Exercise description :: What follows is a set of records; copy all of it exactly.
===== Raw data
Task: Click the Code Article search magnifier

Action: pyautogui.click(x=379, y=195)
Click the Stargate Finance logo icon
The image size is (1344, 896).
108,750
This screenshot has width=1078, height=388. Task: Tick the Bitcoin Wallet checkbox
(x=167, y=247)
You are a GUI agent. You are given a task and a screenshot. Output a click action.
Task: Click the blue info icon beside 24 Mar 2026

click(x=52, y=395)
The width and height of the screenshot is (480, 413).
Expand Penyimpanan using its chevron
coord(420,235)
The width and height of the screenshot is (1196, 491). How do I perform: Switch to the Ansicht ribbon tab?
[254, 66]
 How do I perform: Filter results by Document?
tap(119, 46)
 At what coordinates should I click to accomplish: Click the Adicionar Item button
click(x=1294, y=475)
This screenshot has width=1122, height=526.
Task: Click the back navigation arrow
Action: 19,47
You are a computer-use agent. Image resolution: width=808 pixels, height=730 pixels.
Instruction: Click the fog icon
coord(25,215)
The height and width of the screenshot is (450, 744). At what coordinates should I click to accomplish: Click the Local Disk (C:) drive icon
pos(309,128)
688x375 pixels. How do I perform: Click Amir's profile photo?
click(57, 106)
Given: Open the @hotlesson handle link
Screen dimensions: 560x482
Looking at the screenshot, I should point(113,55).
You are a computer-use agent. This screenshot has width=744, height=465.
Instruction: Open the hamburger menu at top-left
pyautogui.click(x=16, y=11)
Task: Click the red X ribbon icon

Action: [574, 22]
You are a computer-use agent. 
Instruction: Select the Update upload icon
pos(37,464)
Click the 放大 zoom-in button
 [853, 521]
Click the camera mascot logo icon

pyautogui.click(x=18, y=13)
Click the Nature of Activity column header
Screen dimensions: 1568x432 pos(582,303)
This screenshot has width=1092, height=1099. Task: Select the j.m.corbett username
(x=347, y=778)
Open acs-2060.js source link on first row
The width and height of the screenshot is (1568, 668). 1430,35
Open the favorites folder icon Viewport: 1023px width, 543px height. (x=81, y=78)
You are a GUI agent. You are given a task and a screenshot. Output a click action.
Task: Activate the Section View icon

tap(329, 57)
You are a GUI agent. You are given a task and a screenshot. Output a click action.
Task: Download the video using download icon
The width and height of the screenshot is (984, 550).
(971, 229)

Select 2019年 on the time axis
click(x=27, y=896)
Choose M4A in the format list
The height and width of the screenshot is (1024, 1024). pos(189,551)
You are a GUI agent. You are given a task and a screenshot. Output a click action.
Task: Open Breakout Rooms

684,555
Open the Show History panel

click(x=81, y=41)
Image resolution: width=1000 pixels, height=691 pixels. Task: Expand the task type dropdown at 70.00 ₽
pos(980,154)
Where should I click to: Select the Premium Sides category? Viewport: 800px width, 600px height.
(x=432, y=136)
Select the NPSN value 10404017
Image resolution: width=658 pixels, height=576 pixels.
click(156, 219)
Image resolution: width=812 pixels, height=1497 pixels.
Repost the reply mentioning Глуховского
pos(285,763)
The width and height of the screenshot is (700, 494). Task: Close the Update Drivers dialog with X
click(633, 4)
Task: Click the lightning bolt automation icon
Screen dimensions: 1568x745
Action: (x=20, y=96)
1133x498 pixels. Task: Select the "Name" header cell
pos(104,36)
==========
Answer to this exercise ::
Task: Click the Code Article search magnifier

Action: pyautogui.click(x=379, y=195)
Click the Stargate Finance logo icon
The image size is (1344, 896).
108,750
This screenshot has width=1078, height=388. Task: Tick the Bitcoin Wallet checkbox
(x=167, y=247)
You are a GUI agent. You are given a task and a screenshot. Output a click action.
Task: Click the blue info icon beside 24 Mar 2026

click(x=52, y=395)
The width and height of the screenshot is (480, 413).
Expand Penyimpanan using its chevron
coord(420,235)
The width and height of the screenshot is (1196, 491). How do I perform: Switch to the Ansicht ribbon tab?
[254, 66]
 How do I perform: Filter results by Document?
tap(119, 46)
 At what coordinates should I click to accomplish: Click the Adicionar Item button
click(x=1294, y=475)
This screenshot has width=1122, height=526.
Task: Click the back navigation arrow
Action: 19,47
You are a computer-use agent. Image resolution: width=808 pixels, height=730 pixels.
Instruction: Click the fog icon
coord(25,215)
The height and width of the screenshot is (450, 744). At what coordinates should I click to accomplish: Click the Local Disk (C:) drive icon
pos(309,128)
688x375 pixels. How do I perform: Click Amir's profile photo?
click(57, 106)
Given: Open the @hotlesson handle link
Screen dimensions: 560x482
Looking at the screenshot, I should point(113,55).
You are a computer-use agent. This screenshot has width=744, height=465.
Instruction: Open the hamburger menu at top-left
pyautogui.click(x=16, y=11)
Task: Click the red X ribbon icon

Action: [574, 22]
You are a computer-use agent. 
Instruction: Select the Update upload icon
pos(37,464)
Click the 放大 zoom-in button
 [853, 521]
Click the camera mascot logo icon

pyautogui.click(x=18, y=13)
Click the Nature of Activity column header
Screen dimensions: 1568x432 pos(582,303)
This screenshot has width=1092, height=1099. Task: Select the j.m.corbett username
(x=347, y=778)
Open acs-2060.js source link on first row
The width and height of the screenshot is (1568, 668). 1430,35
Open the favorites folder icon Viewport: 1023px width, 543px height. (x=81, y=78)
You are a GUI agent. You are given a task and a screenshot. Output a click action.
Task: Activate the Section View icon

tap(329, 57)
You are a GUI agent. You are given a task and a screenshot. Output a click action.
Task: Download the video using download icon
The width and height of the screenshot is (984, 550).
(971, 229)

Select 2019年 on the time axis
click(x=27, y=896)
Choose M4A in the format list
The height and width of the screenshot is (1024, 1024). pos(189,551)
You are a GUI agent. You are given a task and a screenshot. Output a click action.
Task: Open Breakout Rooms

684,555
Open the Show History panel

click(x=81, y=41)
Image resolution: width=1000 pixels, height=691 pixels. Task: Expand the task type dropdown at 70.00 ₽
pos(980,154)
Where should I click to: Select the Premium Sides category? Viewport: 800px width, 600px height.
(x=432, y=136)
Select the NPSN value 10404017
Image resolution: width=658 pixels, height=576 pixels.
click(156, 219)
Image resolution: width=812 pixels, height=1497 pixels.
Repost the reply mentioning Глуховского
pos(285,763)
The width and height of the screenshot is (700, 494). Task: Close the Update Drivers dialog with X
click(633, 4)
Task: Click the lightning bolt automation icon
Screen dimensions: 1568x745
Action: (x=20, y=96)
1133x498 pixels. Task: Select the "Name" header cell
pos(104,36)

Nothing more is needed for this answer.